Cost: I know finances are often taboo, but I think, especially with international travel, there is often too much mystery about costs that many make the decision they cannot afford it but they have no real research. So let me tell you roughly what we spent. Outside of flight costs, which averaged about $2,500 for my family of four (2 adults, one child, one lap infant), we spent about as much as we would have going to the beach for a week. Our house for 9 days was approximately $2,100 including exchange rate. We used our credit card* wherever we could and often were given the option to pay in dollars at an exchange rate of $1.17 to the Euro. As for food, souvenirs, admission, and transport we spent another $600. We ate most breakfasts in and many of our dinners too. This saved money and gave us predictable bookends signally normal routine for the kiddos. All told, again minus airfare, we spent about $2,700 for 8 days in a foreign country. We looked for deals, but we certainly didn't live on a shoestring. Another cost saving tip we discovered was to carefully watch tourist packages. By in large, for our family they wouldn't have saved us money, so we didn't purchase. *We did have a credit card with no international fees.

If you've been considering going abroad but are nervous, I highly recommend Ireland. First, they speak English. Second, they are incredibly helpful. We had perfect strangers genuinely helping us find the right bus stop, or give recommendations for good food. Third, while Irish life is different from ours, it isn't so different that you feel like a fish out of water. Finally, as a young family the Irish really make life easy. We got bumped to front of lines, people offered bus seats and general kindness was shown even when our children were less than well behaved.

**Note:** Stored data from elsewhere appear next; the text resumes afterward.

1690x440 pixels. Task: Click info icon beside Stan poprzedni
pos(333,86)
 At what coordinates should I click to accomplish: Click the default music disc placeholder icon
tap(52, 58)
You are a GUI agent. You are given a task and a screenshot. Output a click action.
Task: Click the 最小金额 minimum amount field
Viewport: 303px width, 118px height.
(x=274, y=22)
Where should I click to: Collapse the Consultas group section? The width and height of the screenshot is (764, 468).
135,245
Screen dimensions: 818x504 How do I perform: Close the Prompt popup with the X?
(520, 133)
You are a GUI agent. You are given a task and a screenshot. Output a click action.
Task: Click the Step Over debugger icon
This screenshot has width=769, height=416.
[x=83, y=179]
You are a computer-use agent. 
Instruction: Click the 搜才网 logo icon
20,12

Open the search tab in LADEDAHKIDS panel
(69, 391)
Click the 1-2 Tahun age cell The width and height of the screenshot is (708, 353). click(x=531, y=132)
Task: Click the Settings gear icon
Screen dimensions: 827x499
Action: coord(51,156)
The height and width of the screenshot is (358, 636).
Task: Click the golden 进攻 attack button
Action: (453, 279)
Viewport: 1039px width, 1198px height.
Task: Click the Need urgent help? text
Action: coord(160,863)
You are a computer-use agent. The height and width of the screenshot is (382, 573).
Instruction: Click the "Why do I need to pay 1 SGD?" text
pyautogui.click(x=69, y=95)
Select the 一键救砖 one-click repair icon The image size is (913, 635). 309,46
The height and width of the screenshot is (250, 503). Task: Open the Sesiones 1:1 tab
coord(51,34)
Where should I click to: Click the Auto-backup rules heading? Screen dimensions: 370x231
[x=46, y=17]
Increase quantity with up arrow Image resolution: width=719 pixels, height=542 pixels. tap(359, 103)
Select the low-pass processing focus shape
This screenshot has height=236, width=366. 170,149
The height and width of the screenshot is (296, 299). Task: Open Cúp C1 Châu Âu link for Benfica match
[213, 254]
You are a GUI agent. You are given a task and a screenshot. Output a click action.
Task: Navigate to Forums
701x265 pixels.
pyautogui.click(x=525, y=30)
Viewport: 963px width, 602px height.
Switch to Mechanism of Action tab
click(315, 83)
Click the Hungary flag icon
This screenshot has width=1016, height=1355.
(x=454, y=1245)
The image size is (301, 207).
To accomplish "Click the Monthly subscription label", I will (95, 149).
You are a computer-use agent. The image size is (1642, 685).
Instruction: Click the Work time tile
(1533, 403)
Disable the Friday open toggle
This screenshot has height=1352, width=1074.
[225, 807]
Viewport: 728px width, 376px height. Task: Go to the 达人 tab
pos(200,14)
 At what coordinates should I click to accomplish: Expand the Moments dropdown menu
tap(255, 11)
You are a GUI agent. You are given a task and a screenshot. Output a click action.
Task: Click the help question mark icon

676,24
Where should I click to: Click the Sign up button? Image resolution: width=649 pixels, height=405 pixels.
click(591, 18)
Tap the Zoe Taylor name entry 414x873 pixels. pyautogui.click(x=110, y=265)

Travel with Littles: The girls did remarkably well with traveling. We were so proud of them! This was the first flight for Pickle and the first remembered flight for Sweet Potato. They trooped along walking most places, tried new things and only on occasion complained. While we were eager to experience the city, we did buffer our days with predictable bedtimes, baths, and meals. We also took one day to chill at our house mid-week. After a delightful breakfast out, we returned to do some laundry, nap, read, and watch Strawberry Shortcake. Taking time to pause allowed us to regroup and make the most of the remaining days.

And for those of you who are wondering how we kept them entertained in flight, while the plane had movies (Sweet Potato did watch on the way home) we didn't take any electronic devices for the kids. They had old fashioned paper, crayons, and a small box of legos. We read books and explored airplane bathrooms. While we had some hairy moments, they were caused because of little bodies wanting to move, not because we left the favorite iPad game at home. So for all of you parents who want to travel but are afraid you need to take loads of technology, leave it at home. It isn't necessary! Our experience abroad and on family road trips has taught us that if we, as the parents, set the expectation of no/little technology our kids happily follow along.

New Beginnings: Before we had returned, we had already decided where our next trip is going to be and when. We have definitely started a culture of travel (international and domestic) within our family and we couldn't be happier. We didn't have a flawless trip, but because we weren't out to conjure we also didn't get flustered when things went a little lopsided.

From a planning standpoint, overnight flights worked best for the girls and I would definitely recommend a seat (despite the cost) for a child nearing age 2. Poor Pickle did not like being a lap child on the way home. Sweet Potato frequently asks when we are returning to Ireland and at one point thought we had moved to Dublin. I've always heard how resilient kids are, but seeing it in my own children has made me even more adventurous.